**Exercise directions**
In your copy, reproduce the entries exactly as they are, minus the images.

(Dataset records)
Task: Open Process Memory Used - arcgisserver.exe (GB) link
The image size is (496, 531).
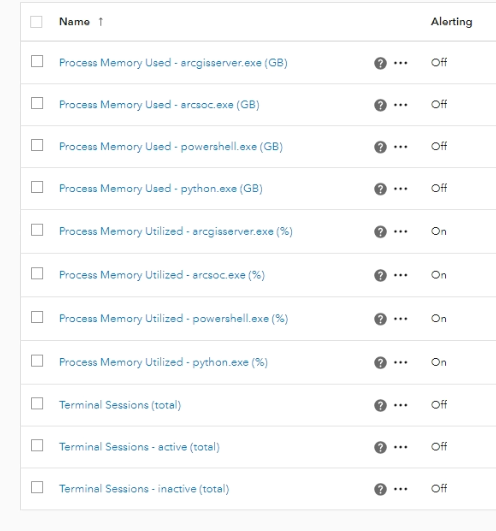Action: click(173, 63)
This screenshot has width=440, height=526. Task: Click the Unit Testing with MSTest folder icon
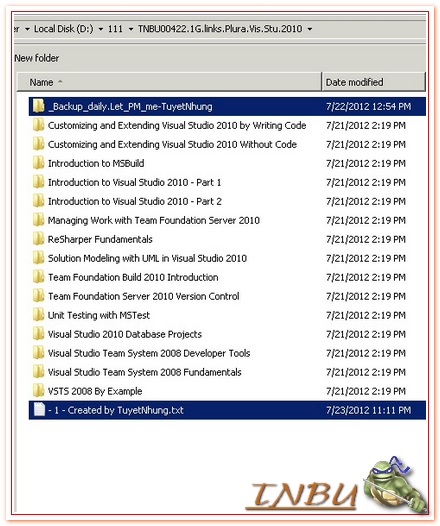39,315
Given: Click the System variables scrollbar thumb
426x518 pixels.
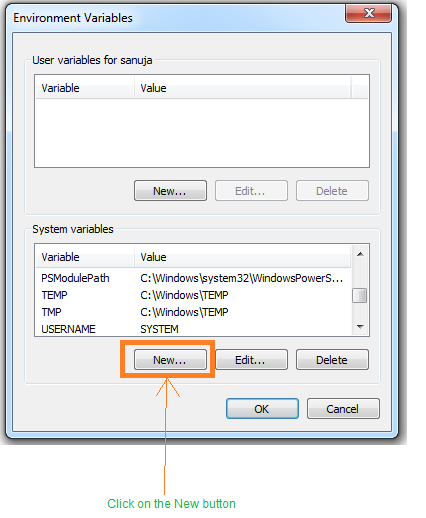Looking at the screenshot, I should [360, 296].
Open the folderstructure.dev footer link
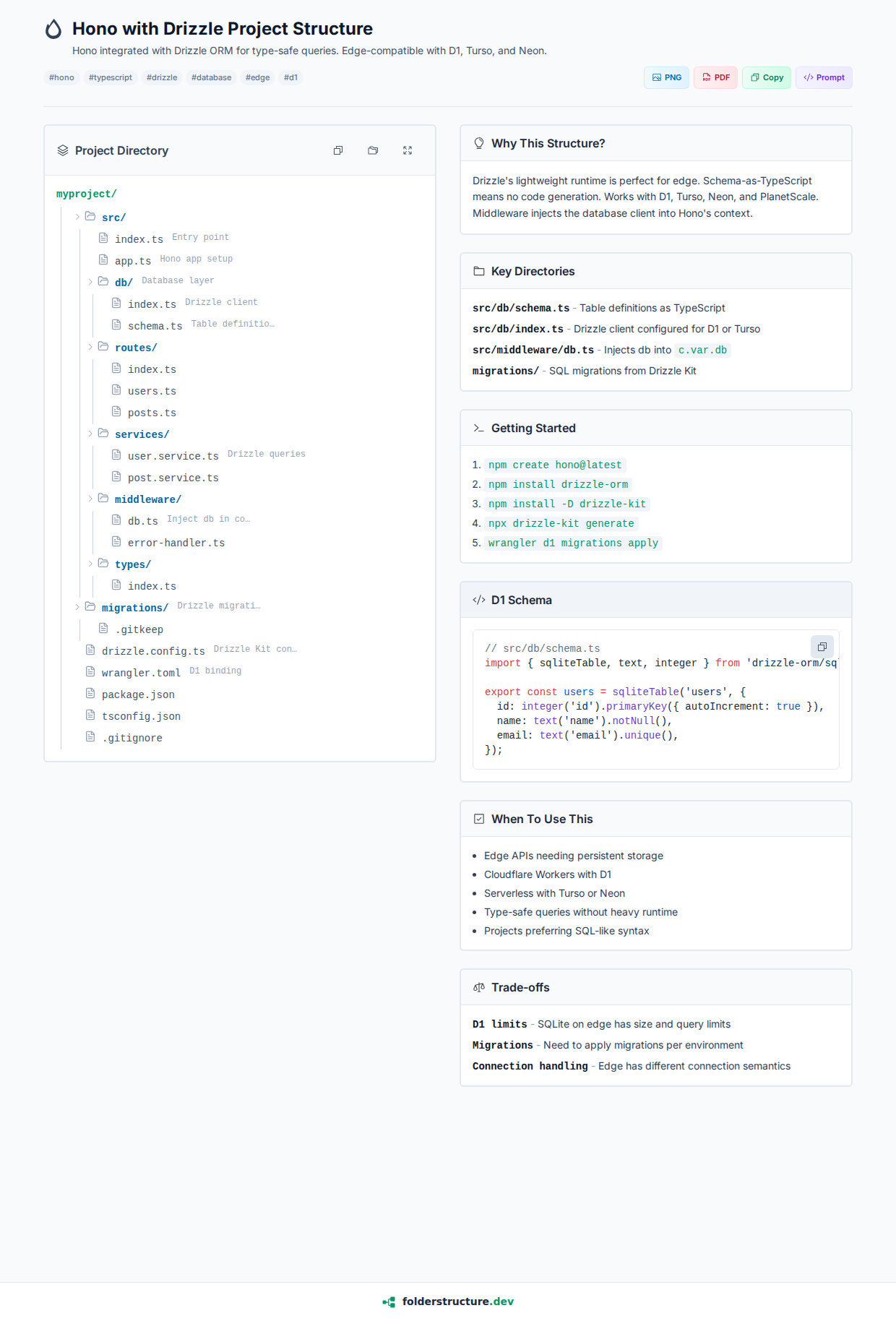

**Result for this task**
Task: Open Process Memory Used - arcgisserver.exe (GB) link
The image size is (496, 531).
Action: click(173, 63)
This screenshot has width=440, height=526. Task: Click the Unit Testing with MSTest folder icon
39,315
Given: Click the System variables scrollbar thumb
426x518 pixels.
Looking at the screenshot, I should [360, 296].
Open the folderstructure.dev footer link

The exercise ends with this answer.